La neve è buona, tanta, abbastante compatta ma non ghiacciata. Il vendo invece soffia freddo ed impietoso sferzandoci il viso ogni volta che sulla cresta superiamo i canali che risalgono dalle profondità nebbiose ed invisibili della montagna. La nebbia si confonde con la neve e siamo avvolti da un universo completamente bianco in cui avanziamo seguendo la traccia e la conformità della roccia: oltre i cinque metri tutto si perde nell’invisibile.

Raggiunta la bocchetta del Canale Guzzi troviamo la palina, ormai inghiottita dalla neve, che indica la via Guzzi che scende al rifugio Bietti. Invasa dalla neve e a precipizio appare come un’incontaminata visione: affascinante e terrificante! Con la neve le Grigne mostrano tutta la loro natura selvaggia di montagna vera e magnifica!

Lungo la salita un altro aspetto delle Grigne si mostra in tutta la sua bellezza. Nella neve spesso si aprono piccoli “sfiatatoi” laddove le straordinarie e famose grotte sottostanti lasciano sfuggire verso l’esterno parte del loro calore.
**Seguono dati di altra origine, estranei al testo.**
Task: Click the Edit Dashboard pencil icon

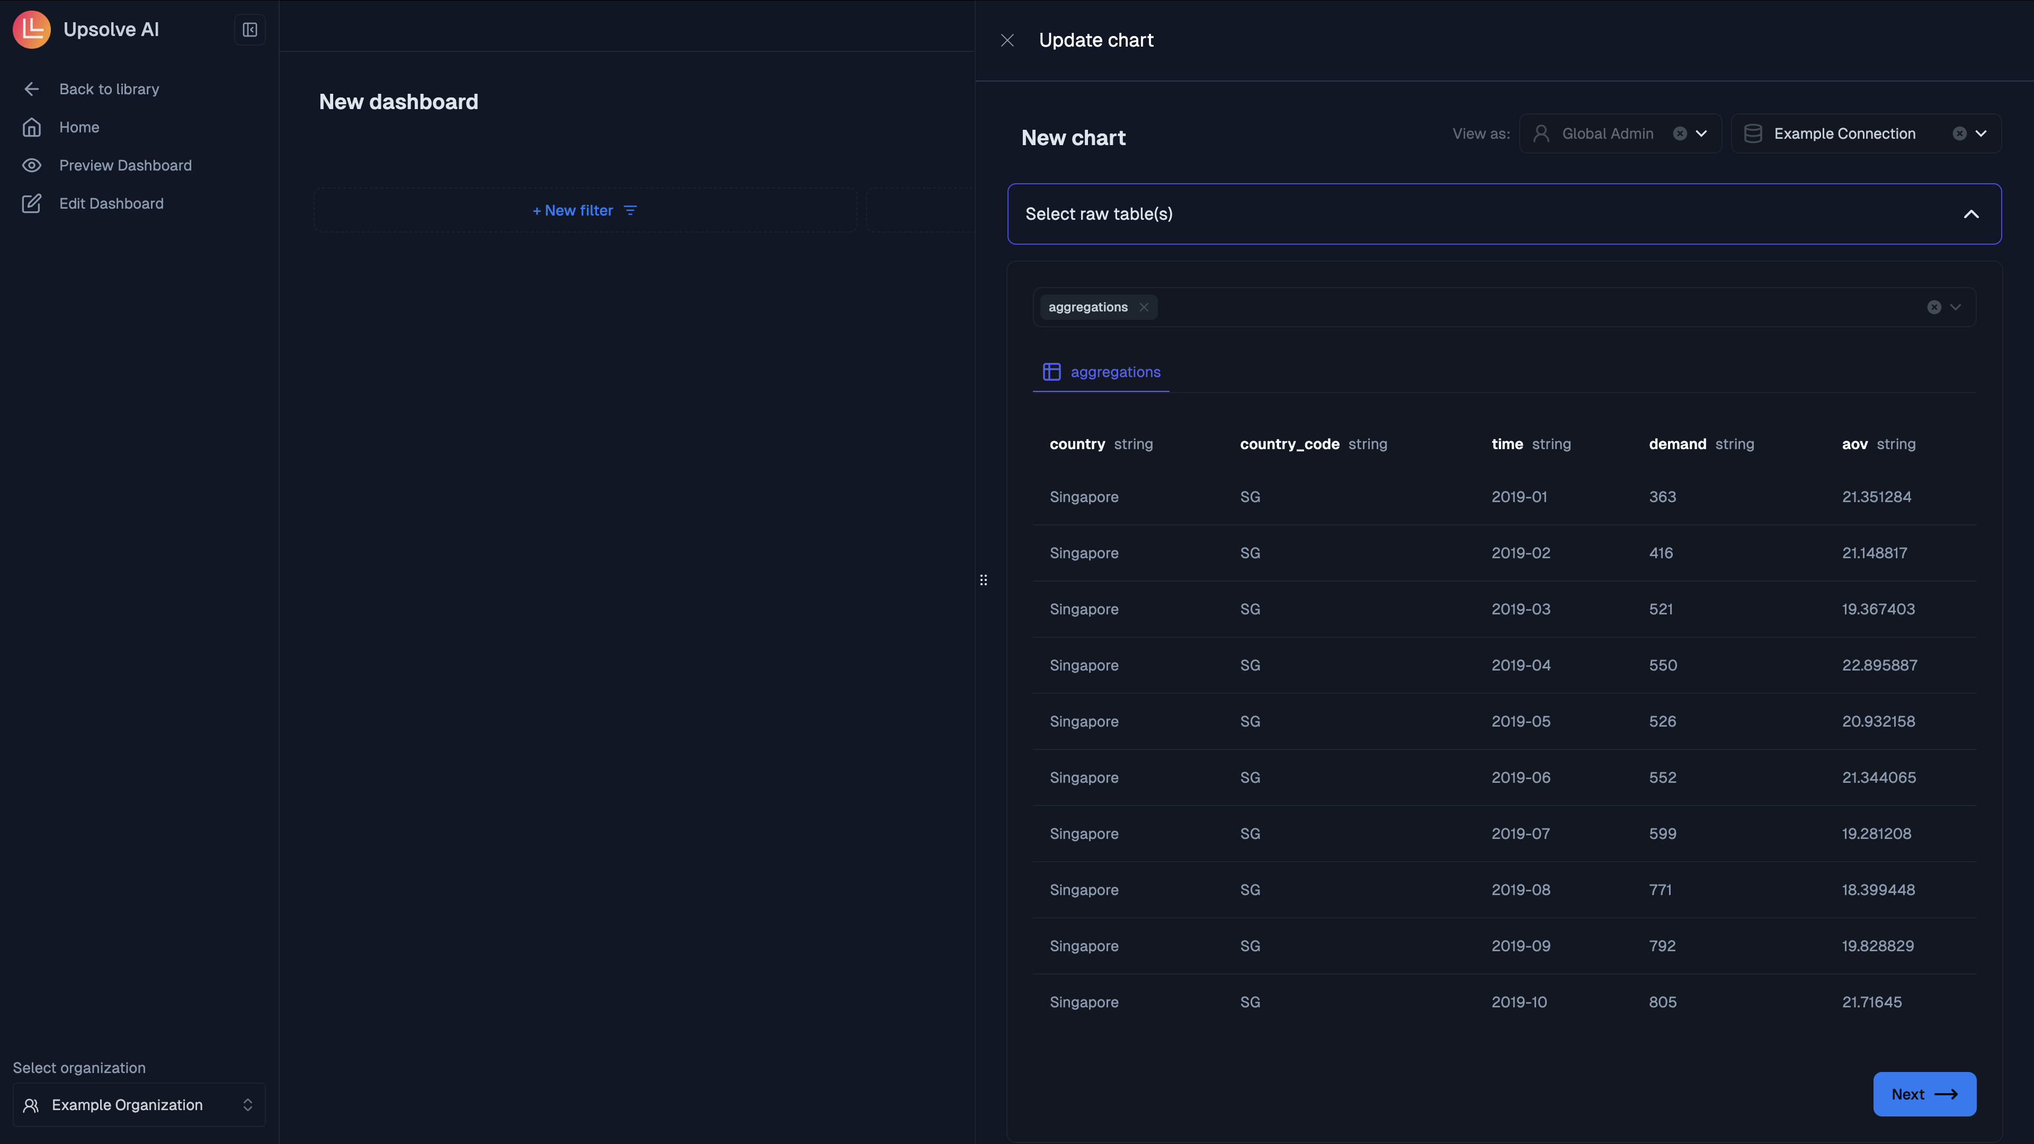Action: pos(32,203)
Giunti infatti all’ingresso della grotta “Viva le donne” la neve scompare allontanata dal calore che fuoriesce dalle profondità della terra: fuori il vento soffia gelido mentre già sulla soglia il tepore della grotta si fa gradevole ed avvolgente. La roccia, ovunque ghiacciata, qui si fa umida e tiepida.

Per superare i tratti finali di cresta più ostici e ghiacciati ci abbassiamo sul fianco avanzando con i ramponi nella neve più soffice fino a raggiungere finalmente le catene dell’ultimo tratto del canalino che conduce alla vetta. ll vento ha sagomato cristalli di ghiaccio su ogni cosa abbia osato opporglisi e tutto sembra avvolto da un’artistica ed implacabile morsa gelida.
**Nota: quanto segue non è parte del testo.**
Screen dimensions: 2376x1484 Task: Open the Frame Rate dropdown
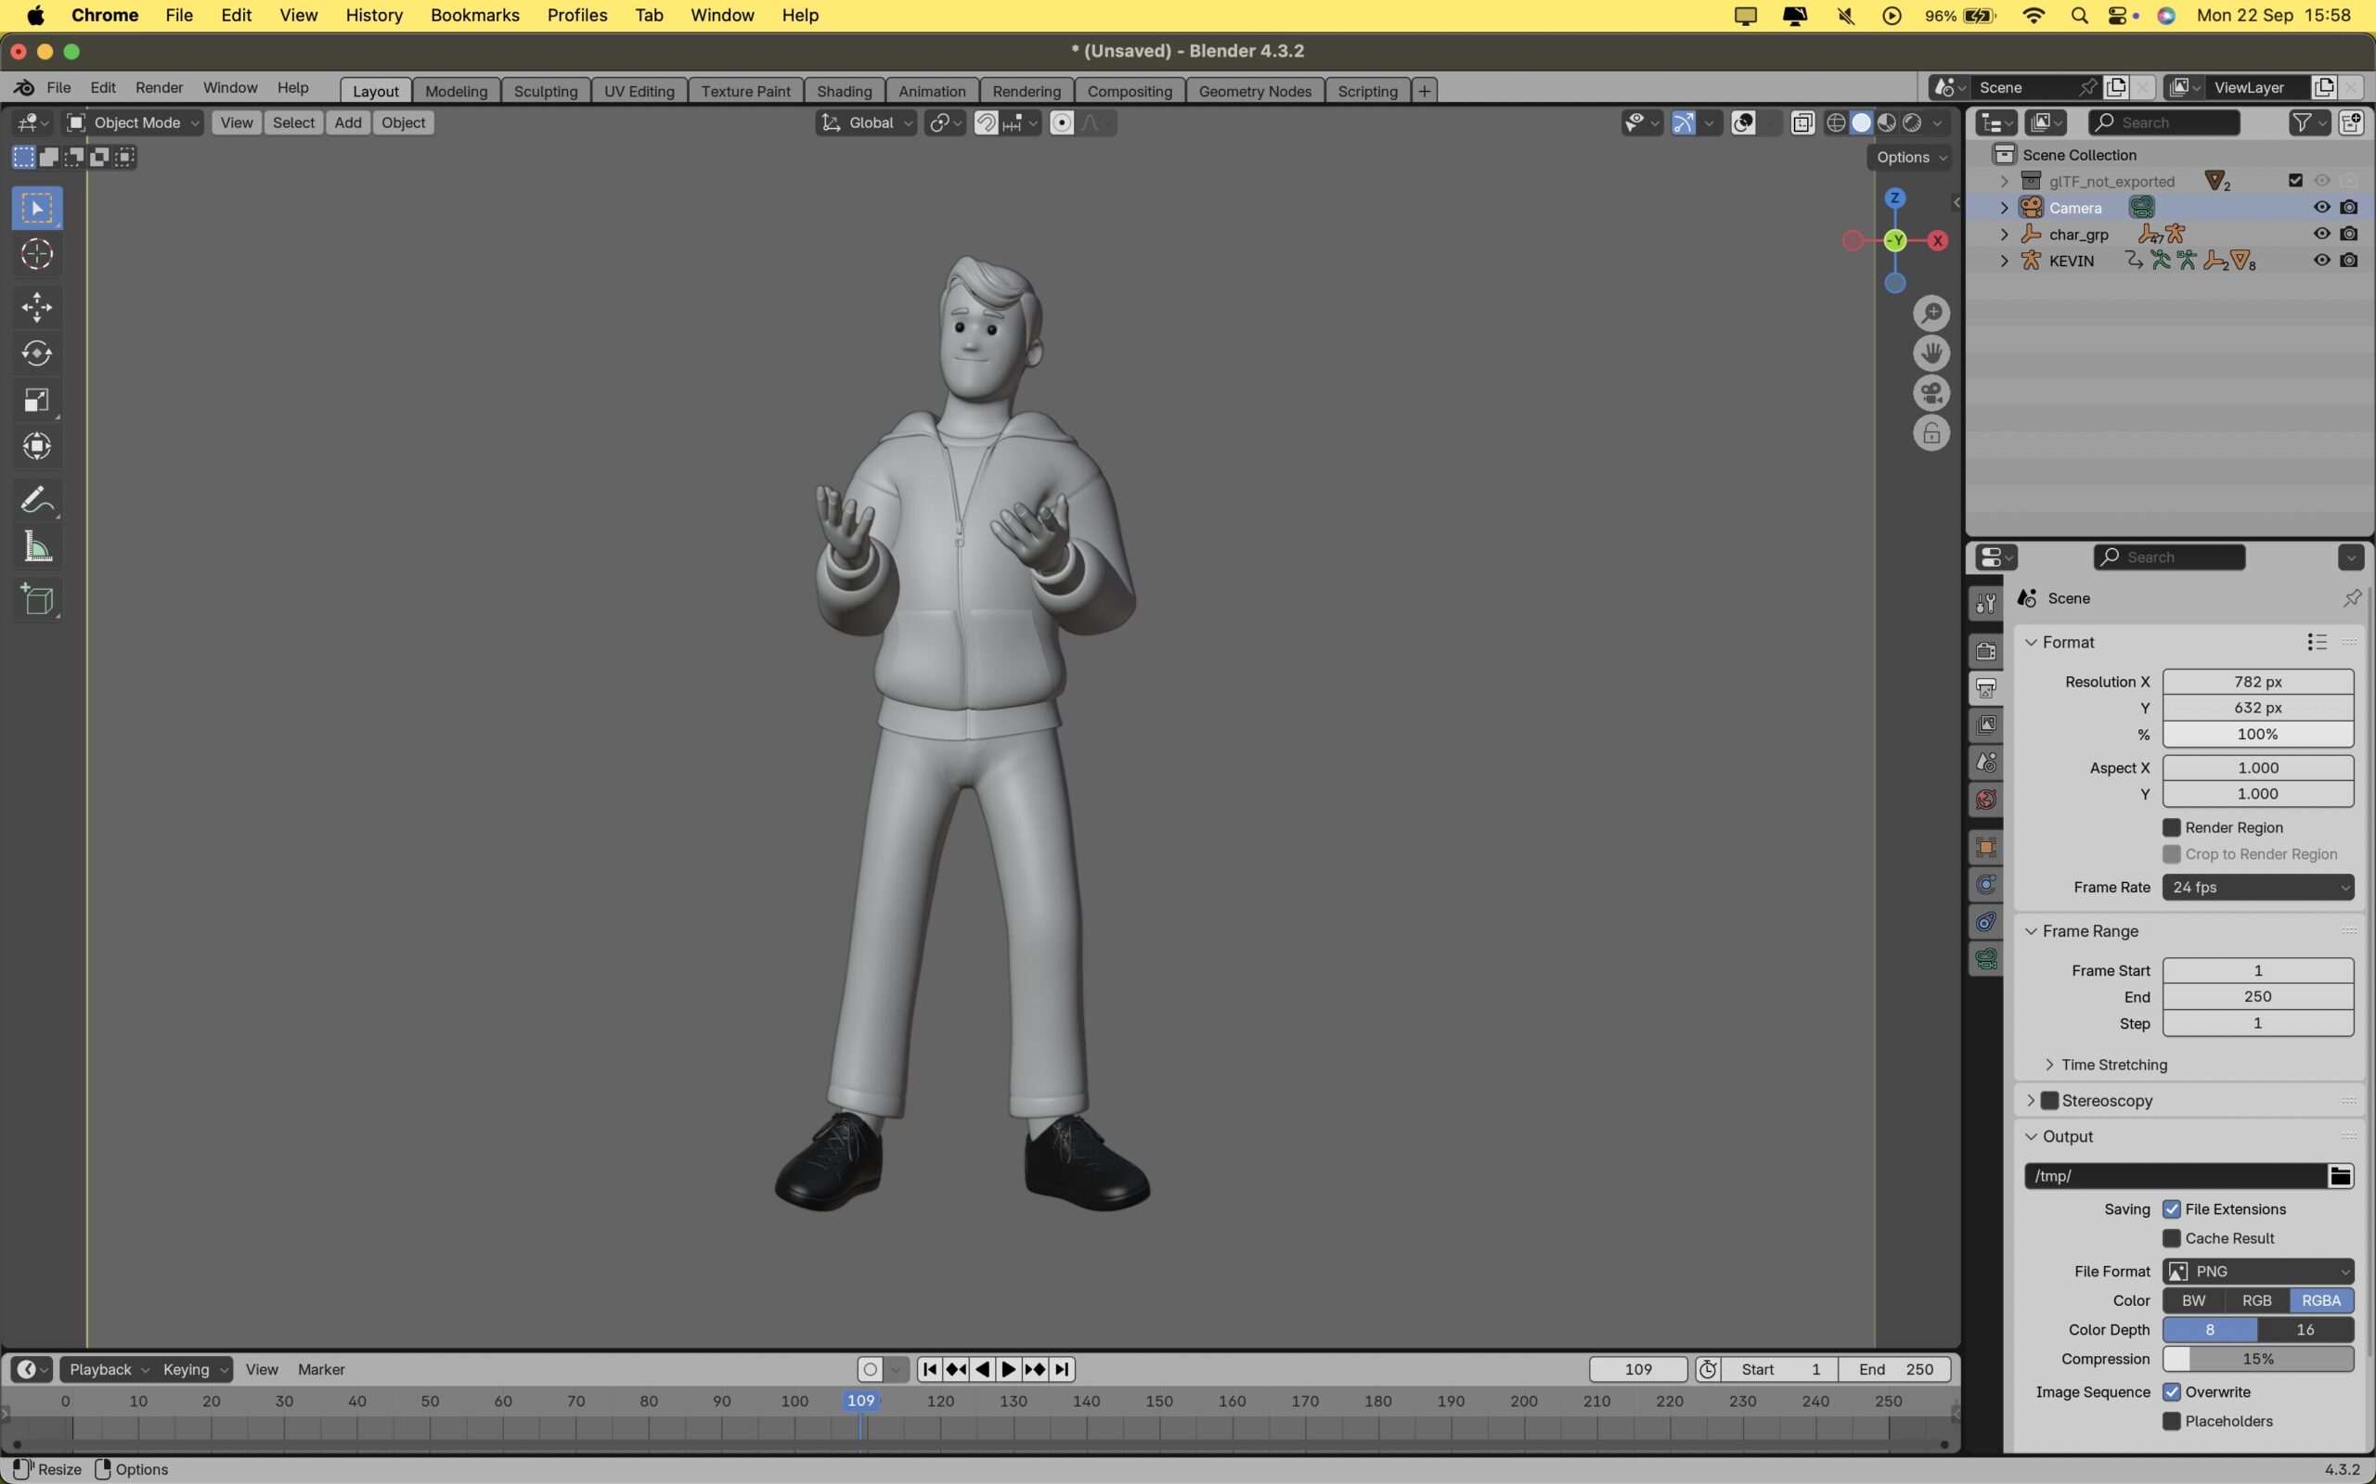(x=2256, y=886)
La salita si fa ripida ma le difficoltà tecniche sono ormai alle spalle e, passo dopo passo, saliamo verso la cima dove ci attende, avvolto dal gelo e dalla nebbia, “Il rifugio più amato dagli italiani”. Evviva!
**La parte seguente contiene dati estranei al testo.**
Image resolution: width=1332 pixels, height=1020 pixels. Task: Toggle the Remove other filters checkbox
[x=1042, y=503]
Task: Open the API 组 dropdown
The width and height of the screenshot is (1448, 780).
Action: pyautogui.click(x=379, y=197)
Foto di rito e poi dentro nel rifugio a festeggiare! Un piatto di zuppa, poi polenta e formaggio fuso nel calore del mitico Brioschi. Il rifugio fu inaugurato il 10 ottobre 1895 con il nome di Capanna Grigna Vetta. Nel 1926, a seguito di un ampliamento finanziato in gran parte da Luigi Brioschi, cambiò nome in Rifugio Luigi Brioschi. Nel 1944, durante la Seconda guerra mondiale, venne demolito, e ricostruito in seguito nel 1948. L’ex-gestore Fulvio Aurora ha curato il rifugio per venti anni mentre la nuova gestione è in mano a due giovani ed intraprendenti ragazzi, anch’essi ex-rifugisti: Emiliano ed Alex.


Lungo la via di discesa il nostro gruppo ha fatto tappa anche alla Bogani per una tazza di te e poi, mentre il giorno volgeva al termine, siamo rientrati al Cainallo facendo nuovamente rotta verso il Triangolo Lariano e le nostre case.

Io ve lo devo dire: i nostri “veterani“, quei “vecchiacci indomiti ed intrepidi”, sono una delle migliori compagnie con cui si possa avere la fortuna di affrontare la montagna e, ve lo posso garantire, sono uno dei gruppi più spassosi, casinisti e divertenti che io conosca. Andar con loro è sempre un piacere, un insegnamento ed un privilegio!